Key counters I watch:

UDP-specific:

UdpInErrors: Errors processing received UDP packets
UdpInCsumErrors: Checksum errors (corrupted packets)
UdpNoPorts: Packets sent to ports with no listener

IP layer:

IpInDiscards: IP packets discarded (routing issues, policy drops)
IpOutDiscards: Outbound IP packets discarded
IpInAddrErrors: Packets with invalid destination addresses
IpInHdrErrors: Malformed IP headers

Common issues at this layer:

Netfilter/iptables overhead at high packet rates
Connection tracking table full
Routing failures
IP fragment reassembly issues

For most workloads, protocol stack issues are less common. However, corner cases like large amounts of fragmented IP packets can create contention and packet loss within the protocol processing layer. Systematic checking ensures I don't miss anything.

Step 7: Socket Layer

This is where I usually find problems for UDP workloads!

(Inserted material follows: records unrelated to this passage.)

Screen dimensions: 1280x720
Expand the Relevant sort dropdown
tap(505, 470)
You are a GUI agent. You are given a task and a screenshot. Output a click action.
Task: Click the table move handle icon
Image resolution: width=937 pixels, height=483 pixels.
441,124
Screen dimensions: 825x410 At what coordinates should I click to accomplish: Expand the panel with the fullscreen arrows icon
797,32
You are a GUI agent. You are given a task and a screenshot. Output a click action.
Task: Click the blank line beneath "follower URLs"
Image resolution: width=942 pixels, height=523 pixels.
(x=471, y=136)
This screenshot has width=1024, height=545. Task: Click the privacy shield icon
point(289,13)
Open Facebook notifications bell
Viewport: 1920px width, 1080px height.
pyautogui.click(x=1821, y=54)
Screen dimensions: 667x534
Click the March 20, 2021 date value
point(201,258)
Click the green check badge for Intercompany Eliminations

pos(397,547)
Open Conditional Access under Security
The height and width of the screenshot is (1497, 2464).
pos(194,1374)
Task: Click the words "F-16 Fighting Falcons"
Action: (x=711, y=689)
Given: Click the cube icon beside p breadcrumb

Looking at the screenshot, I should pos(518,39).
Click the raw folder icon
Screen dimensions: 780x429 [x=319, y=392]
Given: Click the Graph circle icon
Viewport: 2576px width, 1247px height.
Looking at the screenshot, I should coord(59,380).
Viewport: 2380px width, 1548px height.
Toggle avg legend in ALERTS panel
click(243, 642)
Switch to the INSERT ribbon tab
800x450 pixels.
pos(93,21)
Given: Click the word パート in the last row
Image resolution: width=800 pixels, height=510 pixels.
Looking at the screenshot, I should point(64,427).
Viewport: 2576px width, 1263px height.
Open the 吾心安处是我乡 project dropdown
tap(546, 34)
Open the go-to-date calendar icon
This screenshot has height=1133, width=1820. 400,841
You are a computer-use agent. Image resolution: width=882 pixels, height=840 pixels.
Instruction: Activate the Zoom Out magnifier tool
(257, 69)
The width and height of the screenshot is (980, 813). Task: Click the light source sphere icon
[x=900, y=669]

If the application isn't pulling packets out of the socket buffer quicker than packets are being placed in the buffer by the operating system, the buffer fills up and packets are dropped. From the application's perspective, these packets are simply missing! Thus many people immediately jump to "there is something wrong with the network."

View all UDP sockets and their receive queues:

ss -u -a

Check socket statistics summary:

ss -s

Check for socket buffer drops (the smoking gun!):

nstat -az | grep RcvbufErrors

What I look for:

Recv-Q building up in ss -u -a output means the application isn't draining the socket buffer fast enough
RcvbufErrors incrementing means packets are being dropped because the socket buffer is full

I check current socket buffer settings:

sysctl net.core.rmem_default 
sysctl net.core.rmem_max

Example of the problem:

$ nstat -az | grep UdpRcvbufErrors 
UdpRcvbufErrors                 23910              0.0
$ ss -u -a 
State Recv-Q Send-Q Local Address:Port 
UNCONN 212992 0 0.0.0.0:5000

If Recv-Q equals or approaches rmem_max, the socket buffer is full and packets are being dropped.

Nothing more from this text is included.